Backed by his solid amateur wrestling credentials and additional training in catch wrestling under Thesz, Fleming goes on to recount his experiences in the land of the rising sun working with Inoki’s New Japan promotion and, perhaps more significantly, with the fledgling “shoot-style” movement. It was with the latter that, arguably, Fleming made his greatest impact on the sport. His reminiscences on the Japanese scene and the characters he met while overseas, such as the hard-living and hard-fighting Gary Albright, are especially colourful. Further, his insights into the interpersonal dynamics/rivalries between UWFi figureheads and wrestling masters Dan Hodge, Lou Thesz and Billy Robinson are informative and even at times comical.

With a few exceptions, which include an ex-wrestling school student or two, a couple promoters, and the ever-divisive Dusty Rhodes, Fleming does not set out to “bury” many people in the industry. That is not to say, however, that his book is not controversial, and how a reader will take this book very much depends on where on the professional wrestling spectrum they sit.

For a bonafide wrestling purist who holds to the notion that pro wrestling should be first and foremost wrestling, some of the tone in his book will read like veritable call-to-arms. Competitive amateur and submission wrestlers will also enjoy his stories about training with the late, great Thesz.

For ‘rasslin fans, the insight he provides into the operations of Mid-Atlantic during its waning days, including how cards were booked and structured, will prove insightful, even if Fleming’s philosophy on wrestling, articulated most intensively in the latter half of the book, falls on unsympathetic ears.

Those who prefer sports entertainment, though, and could care less about a wrestler’s actual ability to ‘go’ on the mat, might find themselves a bit at odds with Fleming’s take on things at times. They will likely see both he and his legendary mentor as anachronistic.

Like all Crowbar Press books, It’s Wrestling, Not Rasslin’! is profusely illustrated. At 183 pages, it is relatively short by Crowbar standards. But, again, like all Crowbar releases, it is highly detailed and the typesetting is tightly spaced, meaning that 183 pages would probably come out to well over 200 if printed under another publisher’s format.

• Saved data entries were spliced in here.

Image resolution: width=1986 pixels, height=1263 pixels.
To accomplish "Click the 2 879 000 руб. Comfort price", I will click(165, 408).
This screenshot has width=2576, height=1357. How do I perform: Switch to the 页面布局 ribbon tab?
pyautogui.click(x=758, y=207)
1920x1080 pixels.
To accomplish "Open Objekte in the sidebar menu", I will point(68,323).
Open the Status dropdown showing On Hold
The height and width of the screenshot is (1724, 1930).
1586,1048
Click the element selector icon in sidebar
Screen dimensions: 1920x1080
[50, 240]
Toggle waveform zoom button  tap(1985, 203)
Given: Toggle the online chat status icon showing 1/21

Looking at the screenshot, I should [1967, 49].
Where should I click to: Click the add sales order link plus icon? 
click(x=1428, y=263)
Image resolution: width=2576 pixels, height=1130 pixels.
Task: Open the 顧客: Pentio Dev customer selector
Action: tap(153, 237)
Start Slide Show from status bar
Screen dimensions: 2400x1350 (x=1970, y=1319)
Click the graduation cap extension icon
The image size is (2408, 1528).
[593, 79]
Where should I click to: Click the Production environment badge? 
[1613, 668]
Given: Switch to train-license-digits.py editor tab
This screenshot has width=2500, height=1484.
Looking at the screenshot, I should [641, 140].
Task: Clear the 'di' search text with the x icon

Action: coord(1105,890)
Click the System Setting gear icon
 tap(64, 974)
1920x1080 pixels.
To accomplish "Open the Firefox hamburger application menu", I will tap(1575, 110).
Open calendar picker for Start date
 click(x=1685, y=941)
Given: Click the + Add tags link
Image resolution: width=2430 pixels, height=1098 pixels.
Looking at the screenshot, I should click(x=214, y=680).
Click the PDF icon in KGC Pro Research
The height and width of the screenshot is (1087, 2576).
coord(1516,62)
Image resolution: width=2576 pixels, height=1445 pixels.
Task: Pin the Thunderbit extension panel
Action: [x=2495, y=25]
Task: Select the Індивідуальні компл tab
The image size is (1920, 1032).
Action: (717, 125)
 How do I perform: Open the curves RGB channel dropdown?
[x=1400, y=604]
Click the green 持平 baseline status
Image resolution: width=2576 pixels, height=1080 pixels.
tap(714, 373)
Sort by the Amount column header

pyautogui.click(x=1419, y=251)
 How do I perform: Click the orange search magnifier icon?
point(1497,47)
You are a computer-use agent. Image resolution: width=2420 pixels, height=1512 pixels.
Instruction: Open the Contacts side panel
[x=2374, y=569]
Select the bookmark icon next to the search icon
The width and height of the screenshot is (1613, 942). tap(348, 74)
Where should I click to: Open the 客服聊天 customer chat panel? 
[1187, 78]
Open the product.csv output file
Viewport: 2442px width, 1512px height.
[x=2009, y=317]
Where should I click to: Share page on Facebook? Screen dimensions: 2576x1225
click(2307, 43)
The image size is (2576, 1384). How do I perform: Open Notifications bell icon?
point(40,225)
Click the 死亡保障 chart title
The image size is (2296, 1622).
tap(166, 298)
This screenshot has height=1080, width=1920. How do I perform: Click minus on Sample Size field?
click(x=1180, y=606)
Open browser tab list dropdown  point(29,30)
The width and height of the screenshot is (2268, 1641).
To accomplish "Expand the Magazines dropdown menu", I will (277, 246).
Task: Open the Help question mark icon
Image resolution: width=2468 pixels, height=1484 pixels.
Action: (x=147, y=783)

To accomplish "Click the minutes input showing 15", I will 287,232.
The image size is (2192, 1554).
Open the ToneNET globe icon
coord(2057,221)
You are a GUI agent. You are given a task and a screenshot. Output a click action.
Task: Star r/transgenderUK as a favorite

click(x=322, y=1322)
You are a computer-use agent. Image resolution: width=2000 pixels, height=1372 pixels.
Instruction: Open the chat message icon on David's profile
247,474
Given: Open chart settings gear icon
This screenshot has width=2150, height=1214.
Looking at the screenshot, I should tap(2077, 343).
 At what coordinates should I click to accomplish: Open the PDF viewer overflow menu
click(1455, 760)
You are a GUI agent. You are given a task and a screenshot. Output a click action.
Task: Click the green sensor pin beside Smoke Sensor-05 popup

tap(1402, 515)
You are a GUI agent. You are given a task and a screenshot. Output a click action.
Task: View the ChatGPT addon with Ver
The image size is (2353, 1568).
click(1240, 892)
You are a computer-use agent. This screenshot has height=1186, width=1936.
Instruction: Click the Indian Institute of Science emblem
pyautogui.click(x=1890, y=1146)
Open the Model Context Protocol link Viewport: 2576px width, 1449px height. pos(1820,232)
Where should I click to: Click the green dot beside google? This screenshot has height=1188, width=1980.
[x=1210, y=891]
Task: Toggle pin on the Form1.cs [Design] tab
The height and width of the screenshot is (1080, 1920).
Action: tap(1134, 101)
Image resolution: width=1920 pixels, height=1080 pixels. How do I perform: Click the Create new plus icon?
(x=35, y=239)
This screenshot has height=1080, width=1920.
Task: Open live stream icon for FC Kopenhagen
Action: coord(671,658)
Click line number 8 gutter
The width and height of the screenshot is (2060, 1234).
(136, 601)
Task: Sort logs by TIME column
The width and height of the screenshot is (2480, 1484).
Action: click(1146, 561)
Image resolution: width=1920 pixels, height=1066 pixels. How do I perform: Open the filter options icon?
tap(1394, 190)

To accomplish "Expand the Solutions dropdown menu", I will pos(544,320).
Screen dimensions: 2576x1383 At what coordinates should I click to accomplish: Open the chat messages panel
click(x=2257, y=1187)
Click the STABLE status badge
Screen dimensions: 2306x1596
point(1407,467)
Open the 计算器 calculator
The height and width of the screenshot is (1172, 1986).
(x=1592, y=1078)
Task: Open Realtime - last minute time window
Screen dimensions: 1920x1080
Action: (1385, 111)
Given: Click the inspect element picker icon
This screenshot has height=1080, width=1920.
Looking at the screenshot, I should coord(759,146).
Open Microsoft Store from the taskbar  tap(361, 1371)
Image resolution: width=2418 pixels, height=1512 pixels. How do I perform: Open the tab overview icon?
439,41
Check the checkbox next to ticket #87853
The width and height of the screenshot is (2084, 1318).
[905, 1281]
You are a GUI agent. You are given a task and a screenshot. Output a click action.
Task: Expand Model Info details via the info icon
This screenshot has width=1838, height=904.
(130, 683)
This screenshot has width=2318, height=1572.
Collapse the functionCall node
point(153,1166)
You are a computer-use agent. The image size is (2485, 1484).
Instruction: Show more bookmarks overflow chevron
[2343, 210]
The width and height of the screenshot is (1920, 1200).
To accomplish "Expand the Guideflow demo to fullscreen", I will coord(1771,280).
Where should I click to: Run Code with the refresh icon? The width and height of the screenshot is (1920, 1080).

Fleming’s book is an enjoyable read that offers unique perspectives. Although not all will share his vision of wrestling, nobody can come away questioning his love for the business or, more specifically, his devotion to the science of wrestling. The general tone throughout bespeaks a man who legitimately enjoyed his time in the pro ranks, harbours few regrets, and was honoured to share the squared circle with many of the greats of the 1980s and early 1990s, even if the promoters did not always “put him over” on the cards.